Parmi les principales évolutions introduites, celles autour de la sortie de l’indivision occupent une place importante.
D’abord, l’article 815-6 du Code civil est complété afin de laisser au juge la possibilité d’autoriser un indivisaire à conclure seul un acte de vente d’un bien indivis.
Les modalités du partage judiciaire, définies à l’article 840 du Code civil, sont redéfinies et complétées. Elles s’appliquent aux demandes visant à liquider, partager et régler les biens détenus en commun par des époux, des partenaires de PACS ou des concubins.
Ces demandes sont portées devant le juge dans deux cas :
- d’une part, pour le partage, lorsque l’un des coindivisaires refuse de consentir au partage amiable, qu’il affiche un désaccord sur la manière d’y procéder ou de le finaliser, ou encore lorsque ce partage amiable n’a pas été autorisé ou validé dans certains cas prévus par la loi (C. civ., art. 836 et 837) ;
- d’autre part, pour les autres demandes, lorsque les opérations de liquidation sont trop complexes, même en l’absence d’indivision, ou lorsqu’il apparaît en cours d’instance qu’il n’existe pas, ou plus, d’indivision entre les parties.

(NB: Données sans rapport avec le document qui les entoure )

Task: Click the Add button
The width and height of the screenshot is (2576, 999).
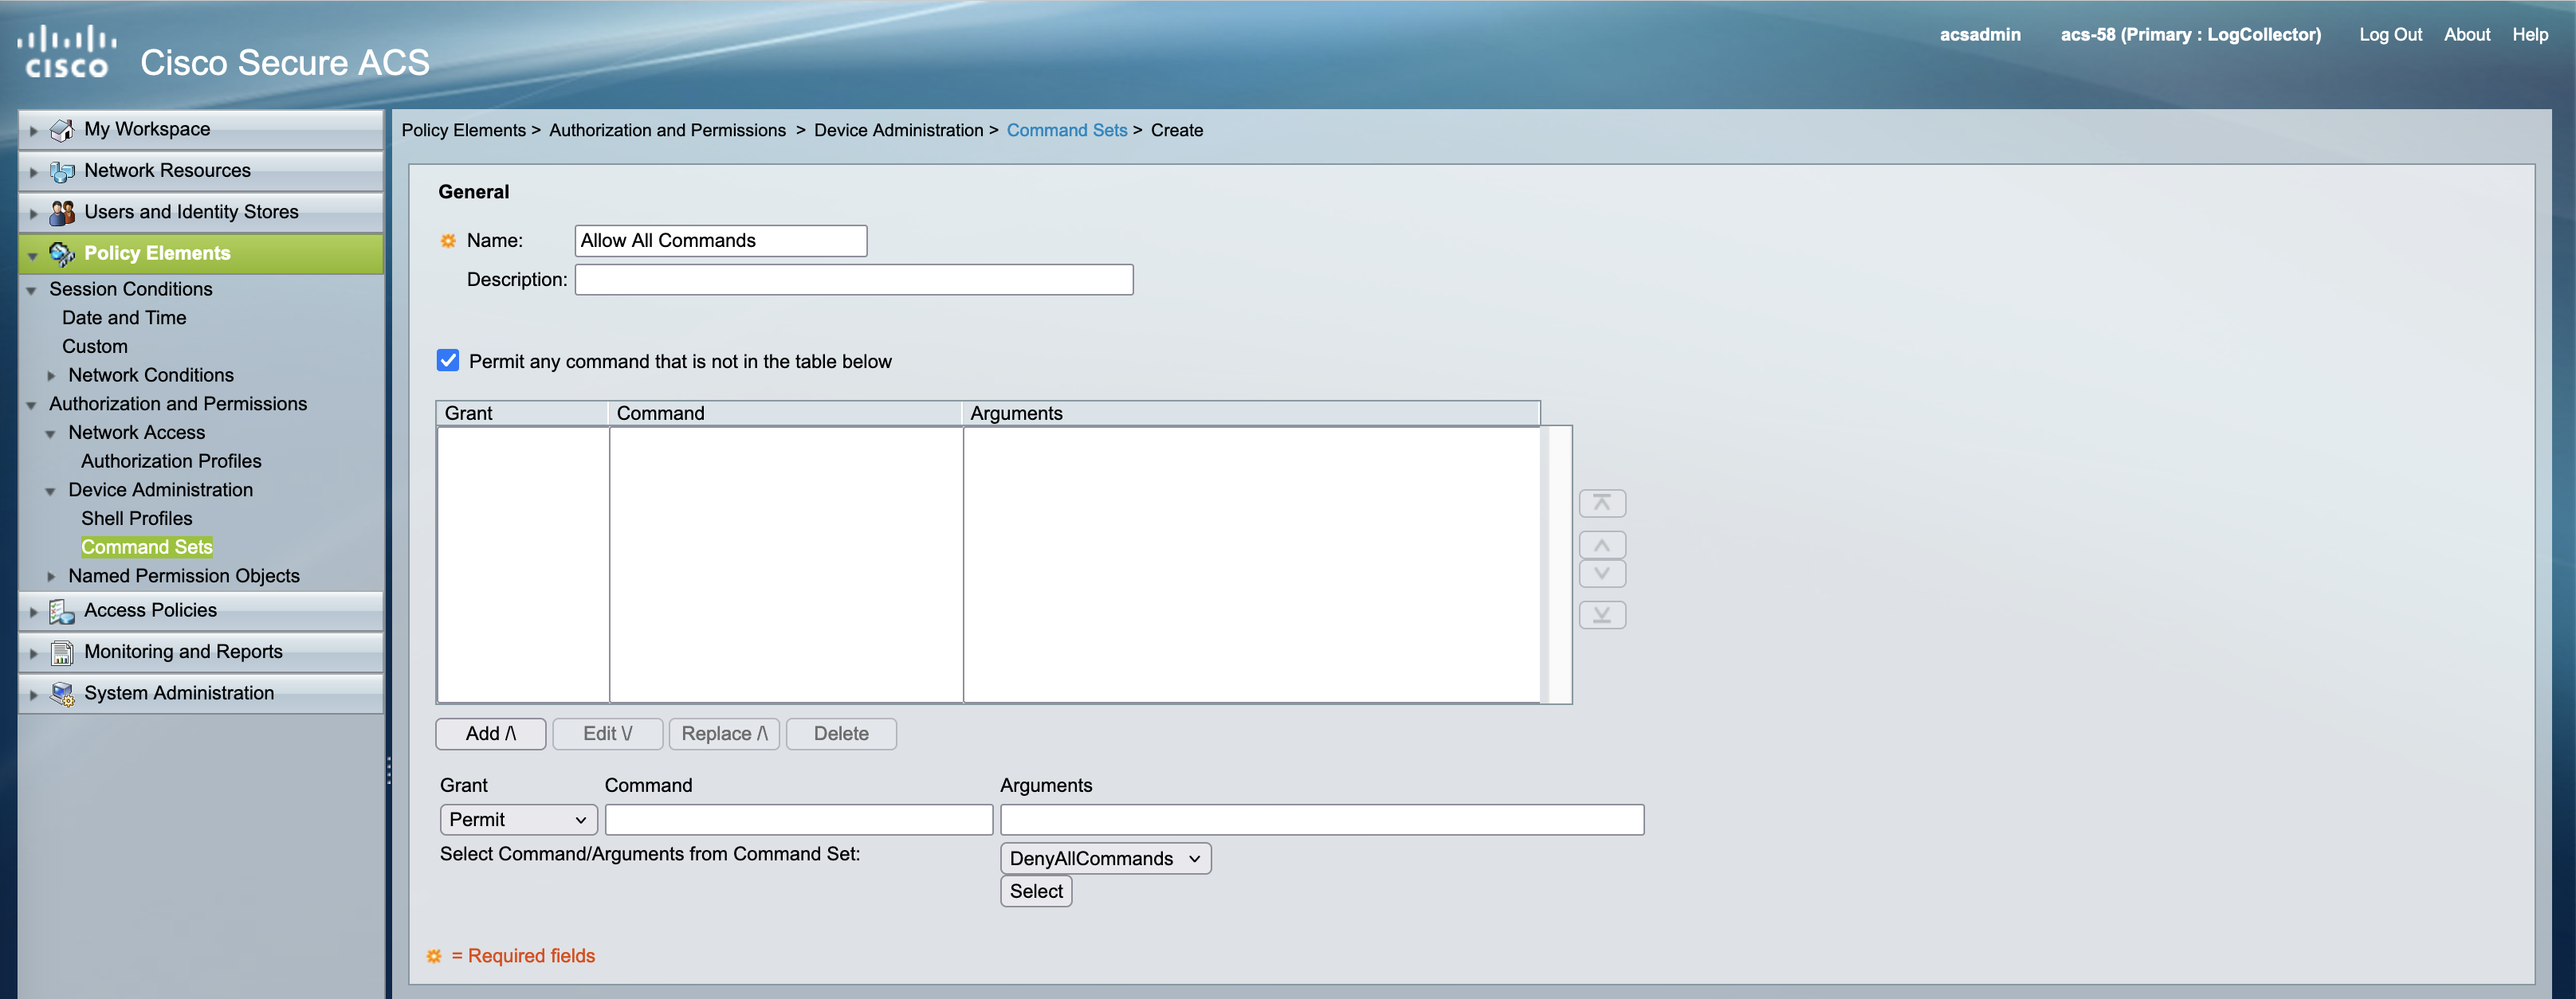Action: point(490,734)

Par ailleurs, l’article 841-1 du Code civil, aménageant les modalités de représentation d’un indivisaire défaillant lors d’un partage judiciaire est abrogé.

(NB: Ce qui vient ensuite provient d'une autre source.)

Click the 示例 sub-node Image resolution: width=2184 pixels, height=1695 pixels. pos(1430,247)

Enfin, l’article 2 de la loi n° 2017-285 du 6 mars 2017, relatif aux règles de majorité applicables aux actes portant sur un immeuble indivis situé en Corse, fait l’objet d’aménagements.
Plusieurs évolutions sont également à noter concernant les pouvoirs conférés par la loi au curateur à la succession vacante. La règle selon laquelle le curateur ne peut céder les immeubles que si le produit prévisible de la vente des meubles apparaît insuffisant est supprimée. Désormais, le curateur à la succession vacante pourra donner mandat aux fins de signature de l’acte de vente dans le cadre de ses pouvoirs conférés par l’article 810-2 du Code civil. En outre, le second alinéa de l’article visant la vente des « biens » par le curateur est aménagé dans le sens d’une précision du terme « biens ». Ainsi, le curateur à la succession vacante pourra procéder ou faire procéder à la vente des meubles et immeubles jusqu’à l’apurement du passif.
Adoptée, il reste maintenant à la loi d’être promulguée et publiée au Journal officiel pour entrer en vigueur.